Contract disputes; the fall in disputes is positive but more can be done:

The news that the value of UK construction contract disputes has fallen by 12 per cent in a year is positive for everyone in the industry.

A report by consultancy Arcadis that appeared in Construction News examined the issue of formal contract disputes, where third parties are asked to resolve an issue of entitlement under a contract, such as adjudication, litigation or arbitration.

The report showed that two key contributing factors in the decline in contract disputes were: the willingness of parties to compromise, and judicial pressure to limit costs.

The evidence showed that mediation and party-to-party negotiations are fast becoming the preferred methods of dispute resolution, and this is very much in keeping with the trends we have identified in our own work.

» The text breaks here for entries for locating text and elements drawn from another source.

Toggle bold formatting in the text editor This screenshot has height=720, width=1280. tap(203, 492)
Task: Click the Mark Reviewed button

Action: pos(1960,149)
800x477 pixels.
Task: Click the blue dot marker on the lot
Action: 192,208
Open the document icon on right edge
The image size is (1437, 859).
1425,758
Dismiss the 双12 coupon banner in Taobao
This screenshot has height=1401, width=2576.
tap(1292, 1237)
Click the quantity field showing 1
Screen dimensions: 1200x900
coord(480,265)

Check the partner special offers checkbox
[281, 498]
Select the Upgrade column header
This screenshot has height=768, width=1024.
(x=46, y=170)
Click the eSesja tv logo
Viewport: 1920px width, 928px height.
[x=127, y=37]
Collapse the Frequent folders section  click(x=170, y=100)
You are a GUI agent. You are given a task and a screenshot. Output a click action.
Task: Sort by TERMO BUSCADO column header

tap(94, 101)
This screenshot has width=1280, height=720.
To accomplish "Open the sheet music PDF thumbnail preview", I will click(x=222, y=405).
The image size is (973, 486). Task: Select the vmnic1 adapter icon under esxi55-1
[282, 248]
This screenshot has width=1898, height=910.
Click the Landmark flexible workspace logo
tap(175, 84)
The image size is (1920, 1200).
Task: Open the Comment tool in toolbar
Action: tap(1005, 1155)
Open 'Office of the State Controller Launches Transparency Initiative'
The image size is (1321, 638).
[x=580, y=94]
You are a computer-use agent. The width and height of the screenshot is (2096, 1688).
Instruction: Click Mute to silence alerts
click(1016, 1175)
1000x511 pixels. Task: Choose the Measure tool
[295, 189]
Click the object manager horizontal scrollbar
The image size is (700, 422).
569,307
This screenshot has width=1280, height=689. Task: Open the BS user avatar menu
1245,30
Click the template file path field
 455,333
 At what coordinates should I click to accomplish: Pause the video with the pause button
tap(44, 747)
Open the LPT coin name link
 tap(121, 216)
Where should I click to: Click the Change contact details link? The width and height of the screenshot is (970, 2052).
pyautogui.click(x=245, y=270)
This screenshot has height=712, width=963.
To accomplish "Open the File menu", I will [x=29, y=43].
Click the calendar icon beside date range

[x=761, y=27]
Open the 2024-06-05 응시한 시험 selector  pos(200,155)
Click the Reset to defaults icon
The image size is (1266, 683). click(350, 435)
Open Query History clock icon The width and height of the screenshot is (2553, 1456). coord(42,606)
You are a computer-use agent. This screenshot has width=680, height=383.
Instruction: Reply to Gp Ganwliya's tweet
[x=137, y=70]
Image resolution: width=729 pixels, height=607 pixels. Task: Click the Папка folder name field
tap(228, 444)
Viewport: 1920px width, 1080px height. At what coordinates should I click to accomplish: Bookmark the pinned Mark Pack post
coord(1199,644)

Our clients are becoming increasing disillusioned with the “lottery” of adjudication in the UK.

Avoiding formal contract dispute resolution and opting to negotiate a settlement gives our clients a greater degree of control and certainty, as well as the opportunity maintain key business relationships long into the future.

Our clients are well aware of the impact disputes have on their business and we strive to avoid them wherever possible. Our long experience of working on all manner of claims has shown us that disputes have a number of negative effects on businesses, including:

• Reduction of the availability of key staff.
• High costs, including expert and legal fees.
• Distraction from core business functions.
• Souring of relationships with clients.
• Lowering of staff morale and an increase in uncertainty.
• Negative impact on cash flow.
• Distraction from the focus of the project team to deliver the project.

Rather than seeing alternative dispute resolution as the answer to these problems, we strive to attack the root causes of disputes.

The Arcadis report showed that the two main causes of disputes worldwide are: the failure to administer contracts correctly, and poorly drafted and substantiated claims. For clients to minimise the risk of a formal dispute and put themselves in a better position to negotiate a settlement and avoid formal disputes, these two issues need to be addressed above all others.

By employing effective contract management teams, clients give themselves the opportunity to avoid issues arising during delivery and, if issues do arise, the contract management team can ensure that the correct and proper documentation is kept. This ensures that claims made further down the line can be well prepared, coherent and robust.

When a claimant does not understand the relative strengths and weaknesses of a claim, it is our experience that the parties involved often become entrenched and the prospect of a negotiated settlement gets diluted.

Poorly pleaded claims can be avoided but it requires the claimant to be proactive, rather than waiting until issues arise and then acting retrospectively. By investing upfront in contract management, claimants can give themselves the best possible chance to negotiate a settlement or at least achieve a favourable result in mediation, avoiding the prospect of entering into a protracted and costly formal dispute

They key to success in dispute avoidance is an unswerving commitment to recording, documenting and presenting the facts about a contract. If the facts are presented in a clear way to demonstrate your entitlement, then the claim itself is naturally more objective and the chances of reaching an agreement increase.

A failure to record the facts about an issue that has arisen in a contract leaves the claimant with little choice but to use conjecture. In our experience, claims that rely on subjective information very rarely end in negotiated agreements, and that can bring the expensive, time-consuming threat of formal dispute resolution looming back into view all too quickly.